An exact transcript is required of the lines below, from the one containing "How do I perform: Click" through the very last; leave every picture out of it.

*-*-*

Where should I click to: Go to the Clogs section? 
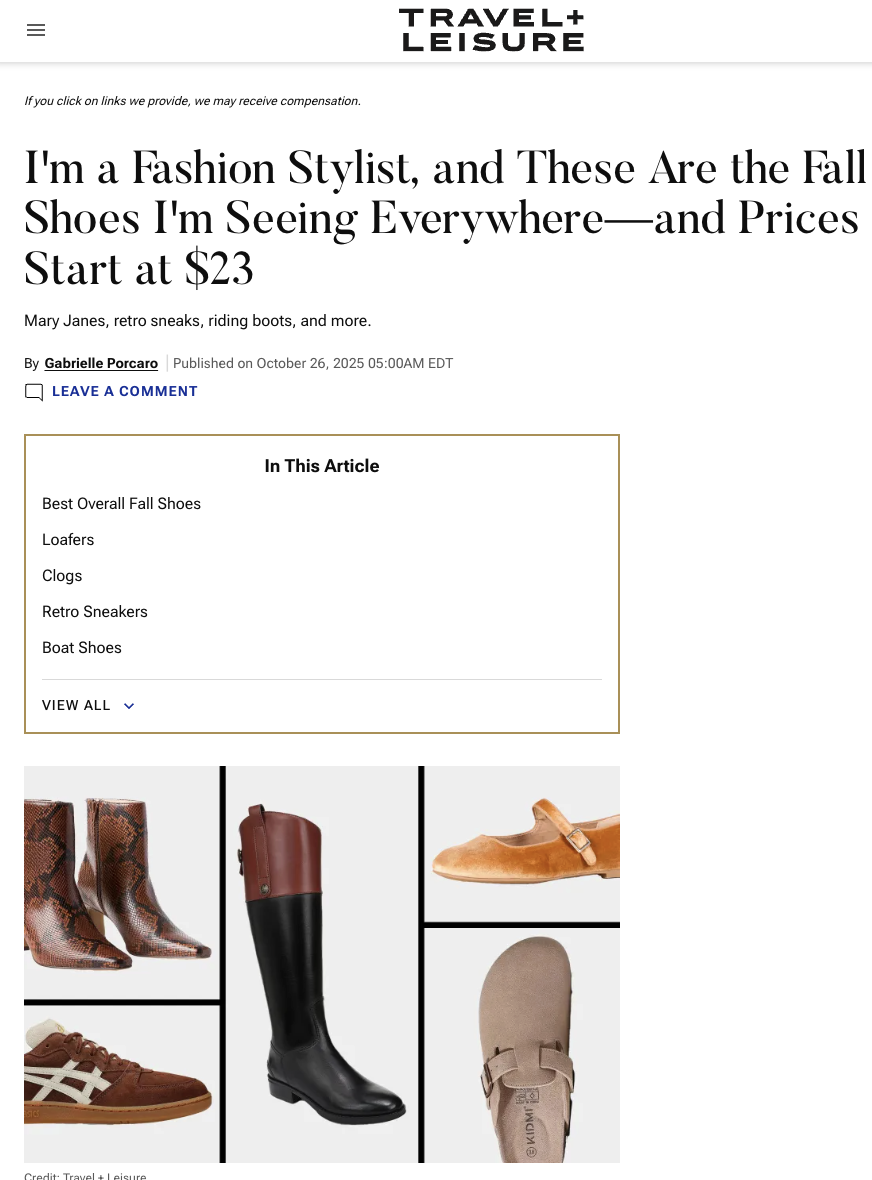point(62,576)
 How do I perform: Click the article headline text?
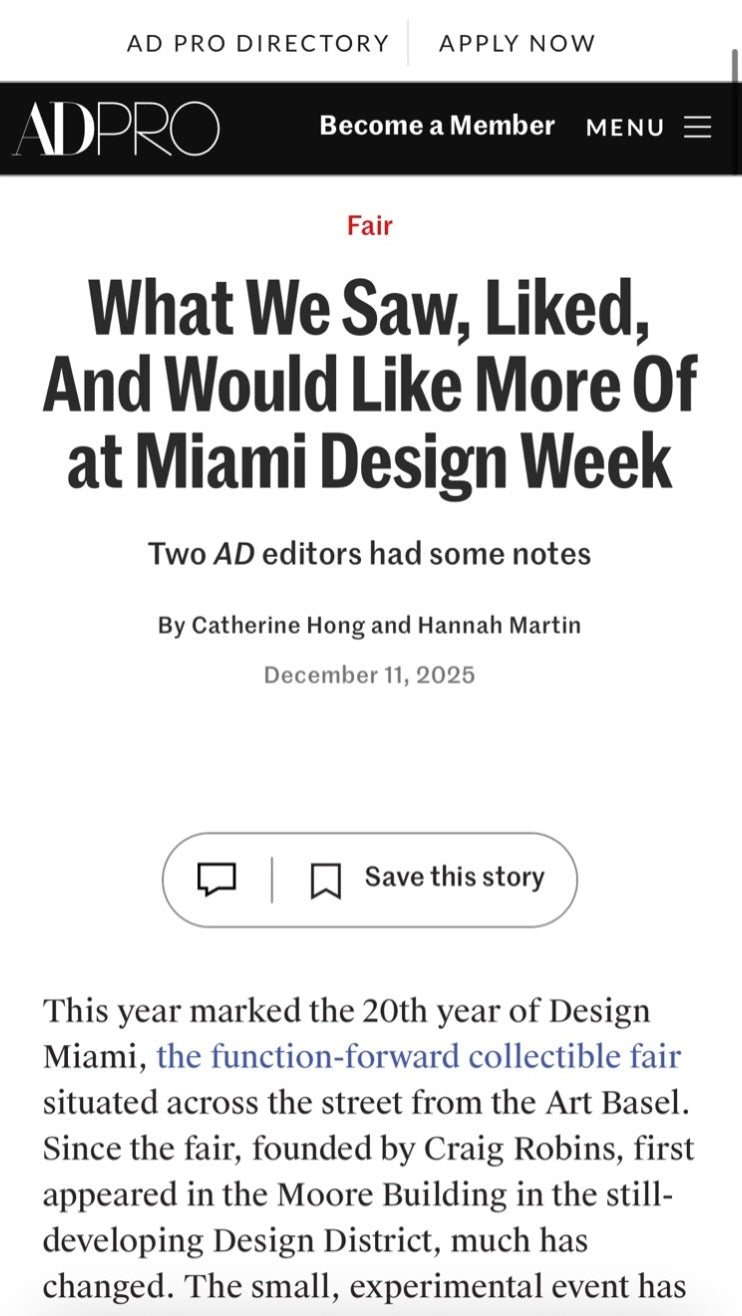coord(370,385)
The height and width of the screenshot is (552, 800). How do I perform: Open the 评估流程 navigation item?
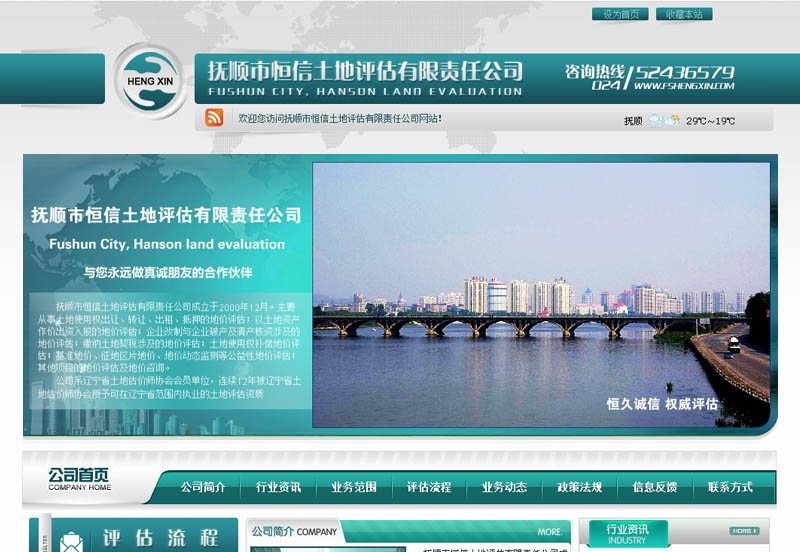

*-*-*

▶ _Task result_
 How do I perform: Click the article headline text?
coord(370,385)
The height and width of the screenshot is (552, 800). How do I perform: Open the 评估流程 navigation item?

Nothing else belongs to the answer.